Here’s a look at the evolution of customer journey orchestration, its path to maturity, and why it is not going away.
Five years ago, it seemed like journey orchestration technology was having a moment.
Since then, the marketplace for standalone journey orchestration engine (JOE) platforms has receded. A plateau in sales and numerous vendor acquisitions absorbed nearly all the independent JOE vendors.
What happened, and what does it mean for you, the martech leader?
First, a bit of history
JOE technology has roots in the pre-digital era, where many “decisioning” platforms helped inform direct mail and telephony-based customer engagement.
Vendors like Infor, SAS, and Pega acquired and merged much of this tech into larger suites and slowly adapted them to the digital age.
Then the 2010s saw many enterprises undertake “customer journey mapping” projects, often led by external agencies conducting specialized workshops to uncover “as-is” and “to-be” customer journeys.
The diversity of approaches to visualization, terminology, and even the definition of a “journey” should have been a warning that full-cycle orchestration would prove difficult.
Not surprisingly, most of these projects led to more tactical, test-and-optimize projects at discrete touchpoints rather than systemic omnichannel overhauls.
Promise and pitfalls
At the same time, a handful of independent, born-digital JOE vendors emerged. They served forward-looking enterprises seeking to provide a more coherent, omnichannel experience for customers.
Interestingly, the customer data platform (CDP) market — which emerged simultaneously — grew to become a multi-billion dollar arena with dozens of plausible alternatives.
Yet, the JOE market never really took off. Why not?
First of all, omnichannel journey orchestration is more complicated than it looks. An enterprise specialist might imagine themself sitting at a complex control panel, adjusting dials and knobs to optimize outcomes.
But it turns out that modern customer engagement can be as complicated as nuclear controls, and require comparable levels of education, training and risk reduction.
For JOE technology to work, you need to have at least three things in place, and none of them are easy:
- Comprehensive, unified and accessible customer data. Almost no firm has this, though everyone is working on it. Sometimes JOE vendors would build in mini-CDPs just to accelerate this process, with predictably poor results.
- Performant, reliable, customizable, bi-directional connectors to your most important customer engagement touchpoints so you can adequately listen and respond. The term “reliable connector” should give you pause.
- Interdepartmental strategy and governance to figure out and then execute your tactics across numerous channels: media buys, web, apps, messaging-oriented campaigns, e-commerce, and customer service.
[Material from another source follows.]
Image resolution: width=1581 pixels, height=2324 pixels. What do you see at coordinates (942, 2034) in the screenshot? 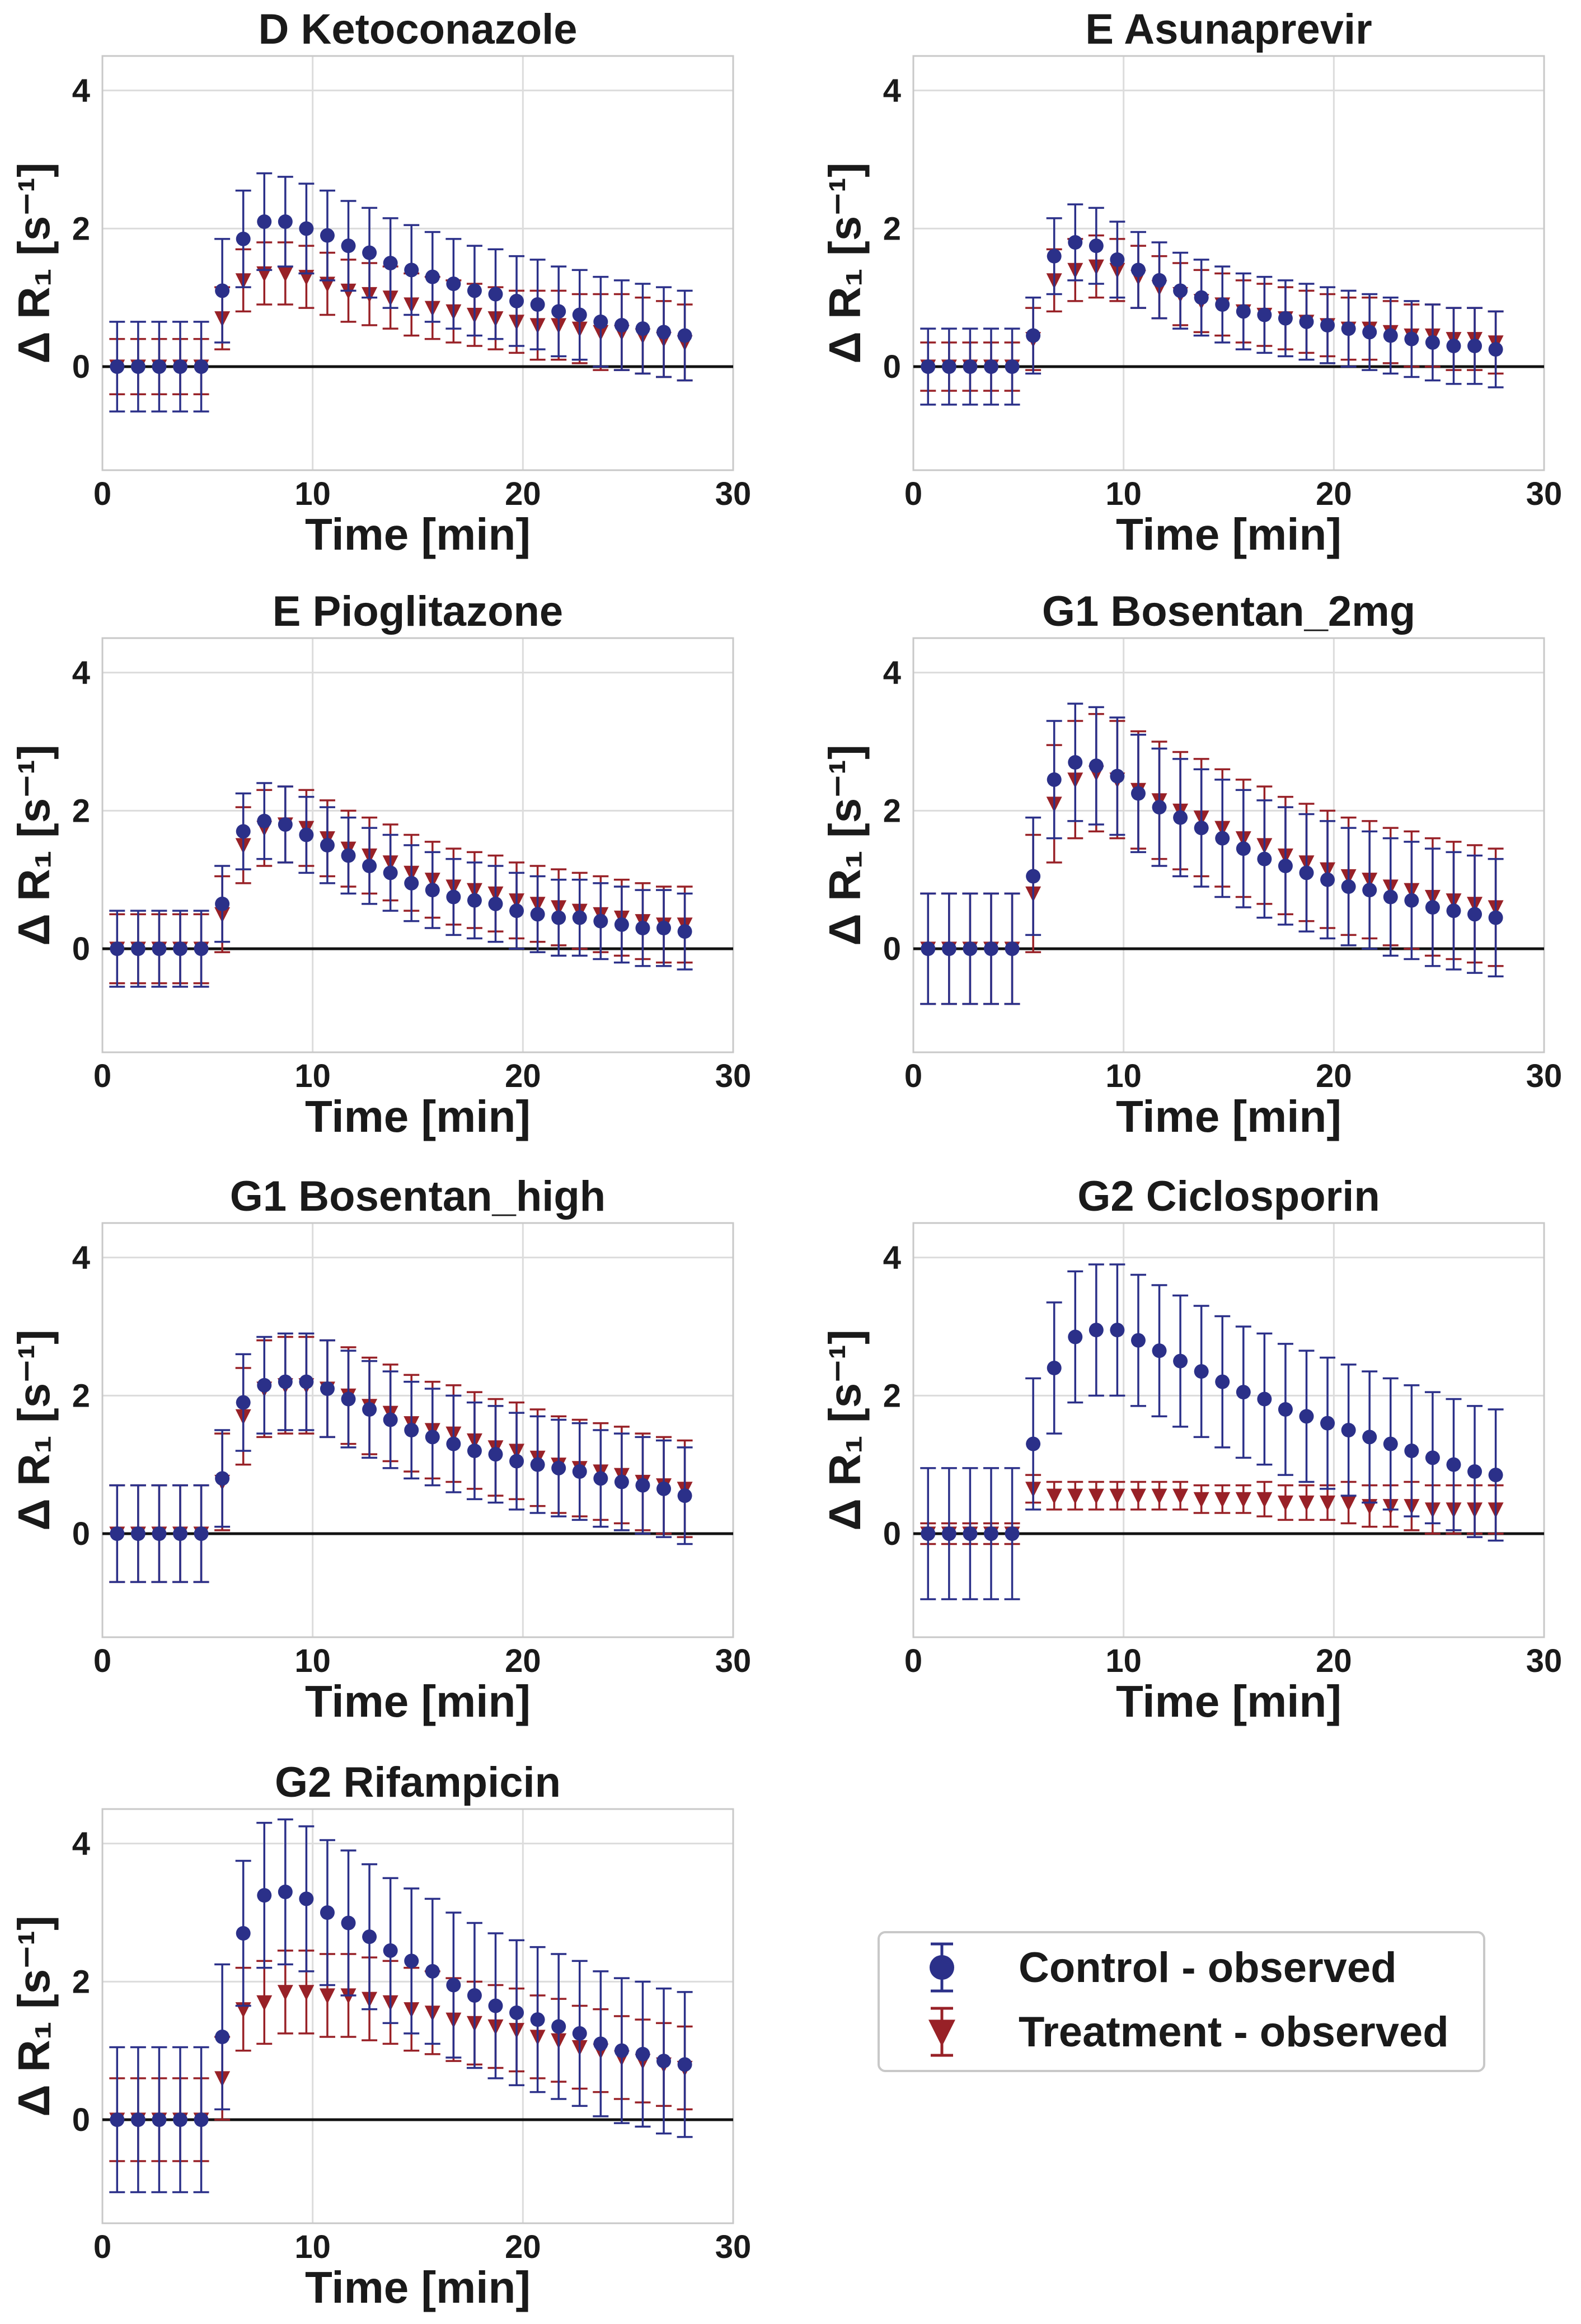
I see `legend-triangle-marker` at bounding box center [942, 2034].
Often, we see marketing take the lead here, but this is an enterprise-wide endeavor, and those are hard.
A changing market
After initial excitement, the JOE market plateaued.
Salesforce dropped its reseller agreement with the largest indie JOE vendor, Thunderhead. Acquia quietly dismissed its JOE partner, Kitewheel.
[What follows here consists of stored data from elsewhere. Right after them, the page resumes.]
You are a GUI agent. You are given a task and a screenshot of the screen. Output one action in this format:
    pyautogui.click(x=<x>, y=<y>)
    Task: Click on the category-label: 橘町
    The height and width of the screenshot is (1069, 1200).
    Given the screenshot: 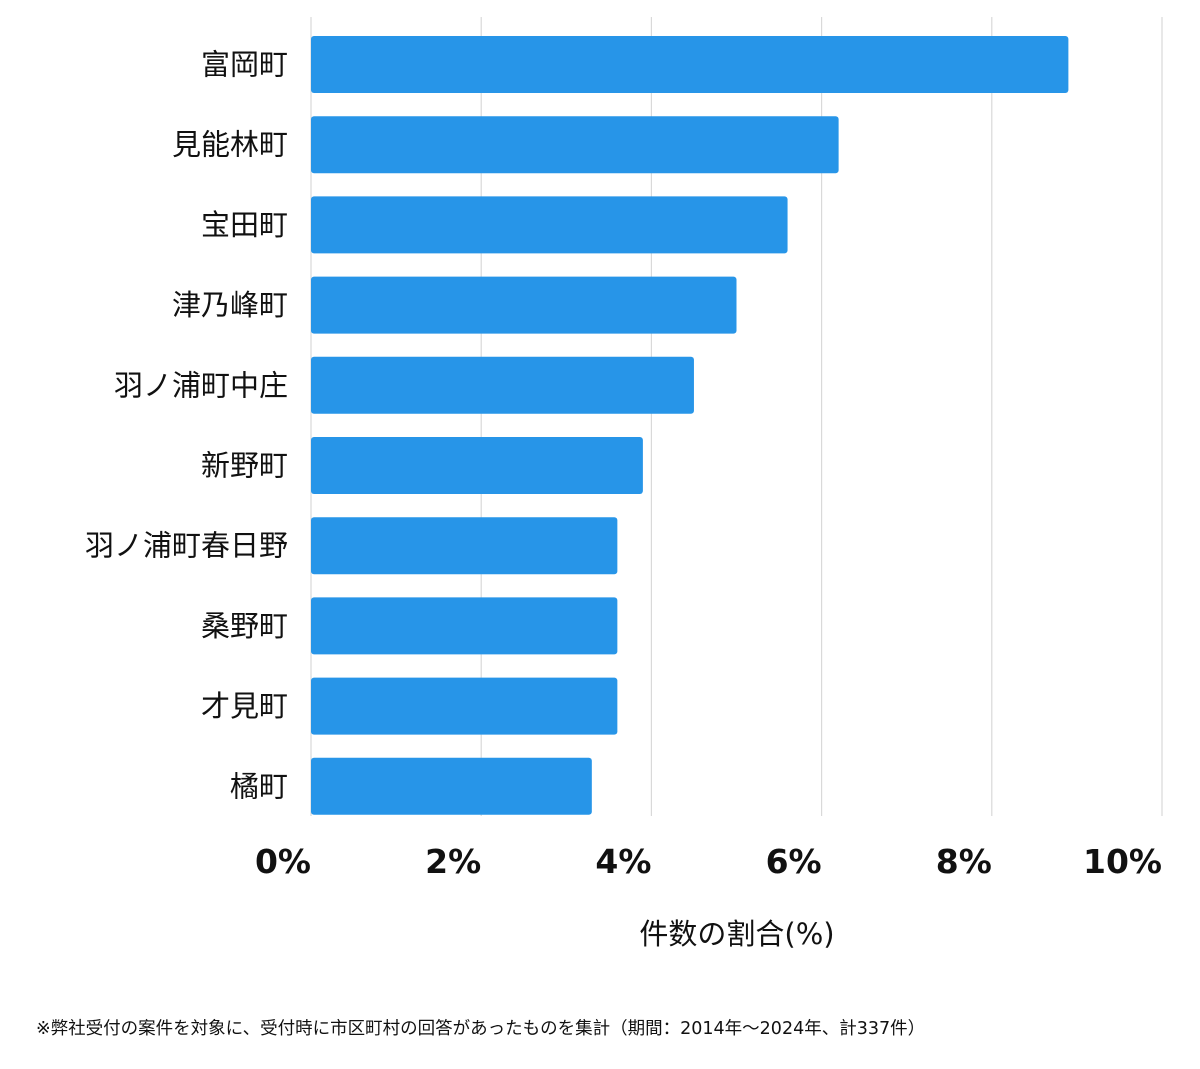 What is the action you would take?
    pyautogui.click(x=259, y=786)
Other suite vendors like Adobe and Acoustic only have limited investments in omnichannel orchestration as they focus more on outbound messaging platforms.
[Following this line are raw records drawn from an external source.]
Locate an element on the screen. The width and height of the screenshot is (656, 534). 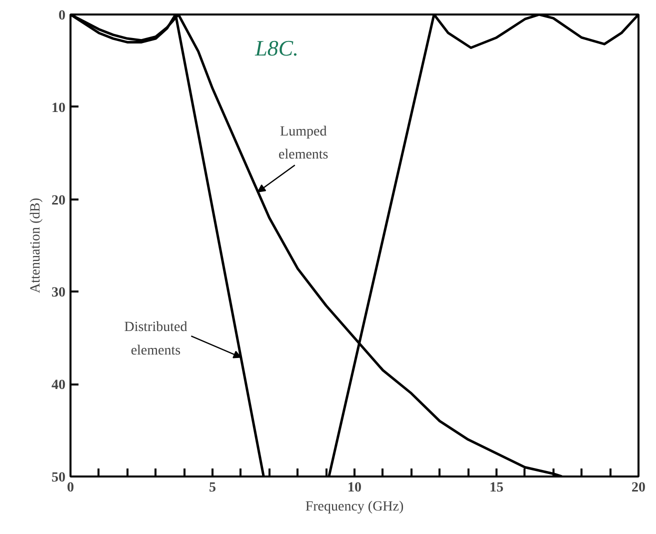
annotation: Lumped elements is located at coordinates (303, 143).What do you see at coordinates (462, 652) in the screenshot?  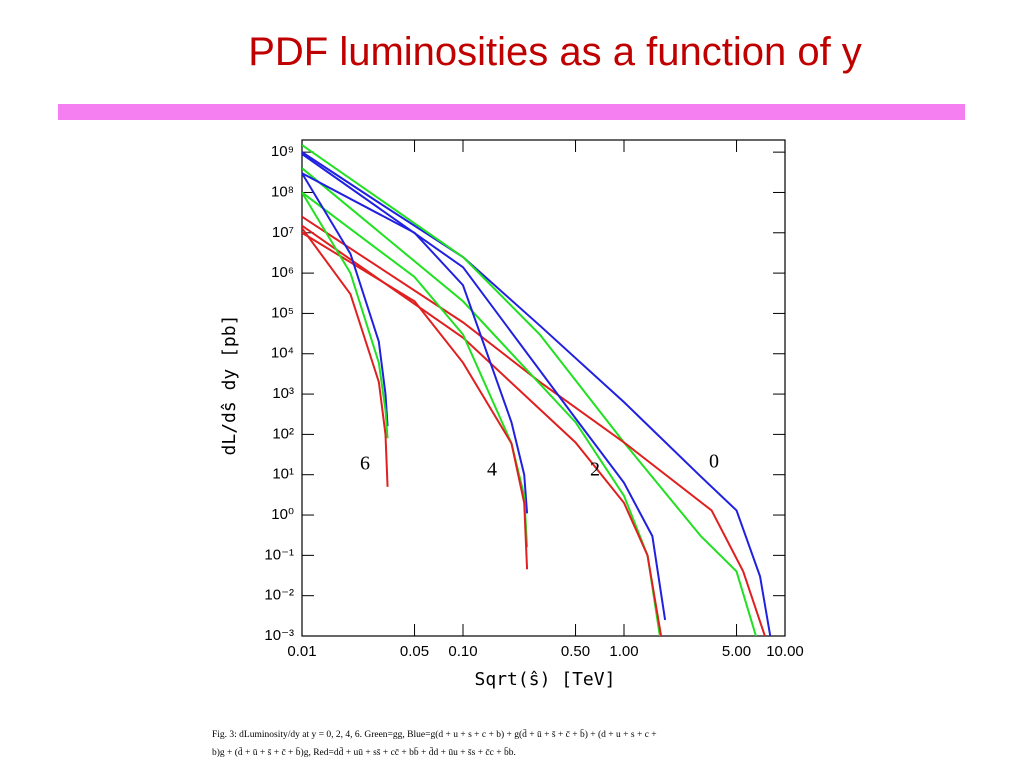 I see `x-tick-label: 0.10` at bounding box center [462, 652].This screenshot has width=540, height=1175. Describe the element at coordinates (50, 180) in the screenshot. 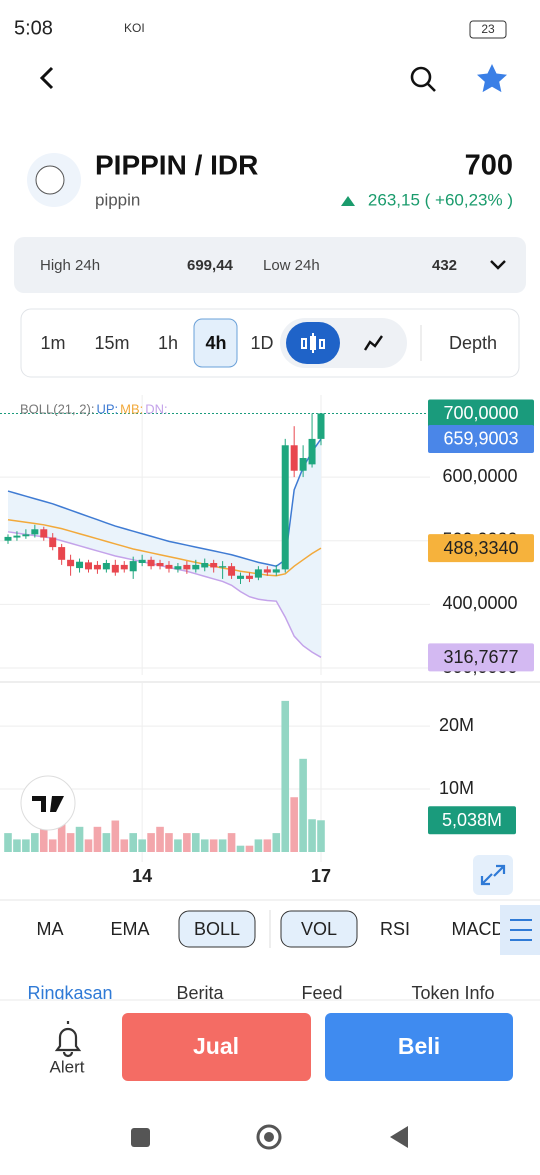

I see `token-icon-face` at that location.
Most pointedly, all the major JOE independents have gotten sold off, primarily to “CX” (read: customer listening/service) vendors like Medallia and Qualtrics.
Here again, the contrast with CDPs feels apt. CDPs have become almost a “cost of doing business.” In most cases, the large enterprise needs to deploy one.
Yet JOE technology has remained more aspirational, requiring a tougher return on investment justification. Recent M&A activity seems to indicate the most profitable thing JOE technology does circa 2022 is to reduce both customer churn and costly call center volumes.
The future of journey orchestration technology
This story doesn’t have a sad ending. The need for journey orchestration is not going away.
While marketers may remain enamored with outbound, message-oriented campaigns, consumers are less optimistic about the resulting deluge of emails, texts, and in-app messages.
The listen-and-respond motif of journey orchestration platforms will become even more critical as firms transition to subscription-like models that emphasize maximizing lifetime customer value.
Meanwhile, a growing set of CDP vendors is adding lightweight orchestration services to their platforms.
At first, we at Real Story Group were skeptical at this CDP+journey coupling — proper separation of concerns and all that. Yet, we’ve learned that decisioning seems to want to reside close to data.
Some of our clients find this bundled approach a useful introduction to a complex opportunity.
They are already moving more heavy-duty artificial intelligence and machine learning operations lower in their data stack (where they can be more closely governed). Putting a light, data-centric orchestration layer on top could present a simple way to leverage some of those models.
In any case, decisioning and journey orchestration are not going away. Instead, they’ll take more time to mature on both the vendor and enterprise sides.
Larger questions revolve around where these services will reside in your future stack. And for that, you have many choices.